-- start of Text section --

A Culture of Giving: The Saxton Group is Committed to its Communities

A Culture of Giving: The Saxton Group is Committed to its Communities

When an EF4 tornado ripped through the northeastern Dallas suburb of Rowlett the day after Christmas last year, the people at a McAlister's Deli a mile away knew just what to do.

"Our manager was feeding first responders free, handing out to anyone who needed it," says Adam Saxton, chief business officer at The Saxton Group. "He knew it was the right thing to do and that the company would support that decision without question. You can't do that if your people don't know your culture."

Employees of The Saxton Group, the country's largest McAlister's Deli franchisee, are card-carrying members of the company's culture--literally. Every employee receives a business-sized laminated card that outlines the franchisee organization's vision, mission, and values--with a special emphasis on contributing to the communities where they operate.

"We call them culture cards," says Saxton, who co-owns the Dallas-based company with his father Kelly Sexton, founder and CEO, and younger brother Matt, chief operating officer. Saxton, who has been with the company for 13 years, says it's really been a lot longer than that. "Since this is a family business, I feel like I have been in it all my life. I was never that kid in school who didn't know what his father did at work. We talked restaurants at home as long as I can remember."

The Saxton Group, which operates 67 McAlister's Deli restaurants with 10 more in the pipeline, was honored with the MVP Award for Community Involvement Leadership for their thoughtful approach in giving back in ways big and small, and serving as a role model not only for the brand but for franchising itself.

As chief business officer, Saxton focuses on growth, development, new business opportunities, marketing, and legal issues. In other words, he says, "all the things that happen outside of a that it takes to make a company of our size grow and thrive."

Saxton says community giving is a very important element of how he leads. All the company's charitable efforts are designed to keep the money local, even when it goes to national charities. For example, company hosts fundraisers every single week in all of its locations. In 2015, these hyper-local fundraisers raised more than $90,000 for small, local organizations.

With The Saxton Group planning to top the 100-store mark in the next few years, Saxton expects to seek bigger ways to give as the company grows--while never taking his eyes off the customers they serve.

"It's really the cornerstone of who we are. One customer at a time, one community at a time, one successful restaurant at a time. That's how we built our business," he says. "The is a relationship business, and we want to know our customers and understand the needs of the places they live."

-- end of Text section --

What to work on:
1 – Reproduce the article on The Saxton Group word for word, from "When an EF4" to "where they operate.".
2 – According to the article on The Saxton Group, what areas does Adam Saxton focus on as chief business officer? List every one.

-- start of Listing --

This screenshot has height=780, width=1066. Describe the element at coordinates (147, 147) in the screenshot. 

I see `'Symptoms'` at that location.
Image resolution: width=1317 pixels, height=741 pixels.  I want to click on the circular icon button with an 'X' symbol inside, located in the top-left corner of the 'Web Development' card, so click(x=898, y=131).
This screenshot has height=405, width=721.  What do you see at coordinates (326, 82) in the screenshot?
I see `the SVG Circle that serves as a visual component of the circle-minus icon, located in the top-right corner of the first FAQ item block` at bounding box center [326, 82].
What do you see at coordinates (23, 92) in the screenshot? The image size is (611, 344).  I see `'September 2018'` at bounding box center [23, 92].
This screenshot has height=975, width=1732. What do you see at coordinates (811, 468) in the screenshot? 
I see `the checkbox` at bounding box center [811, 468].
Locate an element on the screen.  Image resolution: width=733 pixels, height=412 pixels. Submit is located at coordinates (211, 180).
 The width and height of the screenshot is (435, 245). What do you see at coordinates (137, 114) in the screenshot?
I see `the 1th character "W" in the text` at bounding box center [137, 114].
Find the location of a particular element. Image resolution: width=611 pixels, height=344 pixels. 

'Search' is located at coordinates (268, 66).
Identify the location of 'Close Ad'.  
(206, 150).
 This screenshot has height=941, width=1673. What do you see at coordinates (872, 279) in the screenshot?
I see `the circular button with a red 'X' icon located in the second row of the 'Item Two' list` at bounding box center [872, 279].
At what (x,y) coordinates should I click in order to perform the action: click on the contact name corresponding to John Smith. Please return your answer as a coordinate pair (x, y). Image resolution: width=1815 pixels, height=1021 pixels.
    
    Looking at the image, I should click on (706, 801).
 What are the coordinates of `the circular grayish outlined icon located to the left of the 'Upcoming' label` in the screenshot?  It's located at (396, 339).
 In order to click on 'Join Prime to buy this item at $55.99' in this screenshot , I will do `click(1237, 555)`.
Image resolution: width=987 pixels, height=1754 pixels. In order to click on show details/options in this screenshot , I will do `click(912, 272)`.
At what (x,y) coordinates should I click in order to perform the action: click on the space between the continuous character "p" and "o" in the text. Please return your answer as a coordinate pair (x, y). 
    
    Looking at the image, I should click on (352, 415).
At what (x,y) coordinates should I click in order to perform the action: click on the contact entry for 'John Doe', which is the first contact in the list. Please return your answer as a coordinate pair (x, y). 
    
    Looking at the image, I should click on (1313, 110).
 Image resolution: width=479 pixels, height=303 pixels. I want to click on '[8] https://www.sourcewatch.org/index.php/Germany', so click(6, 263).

-- end of Listing --

Full answers:
1 –
When an EF4 tornado ripped through the northeastern Dallas suburb of Rowlett the day after Christmas last year, the people at a McAlister's Deli a mile away knew just what to do.

"Our manager was feeding first responders free, handing out to anyone who needed it," says Adam Saxton, chief business officer at The Saxton Group. "He knew it was the right thing to do and that the company would support that decision without question. You can't do that if your people don't know your culture."

Employees of The Saxton Group, the country's largest McAlister's Deli franchisee, are card-carrying members of the company's culture--literally. Every employee receives a business-sized laminated card that outlines the franchisee organization's vision, mission, and values--with a special emphasis on contributing to the communities where they operate.

2 – growth, development, new business opportunities, marketing, legal issues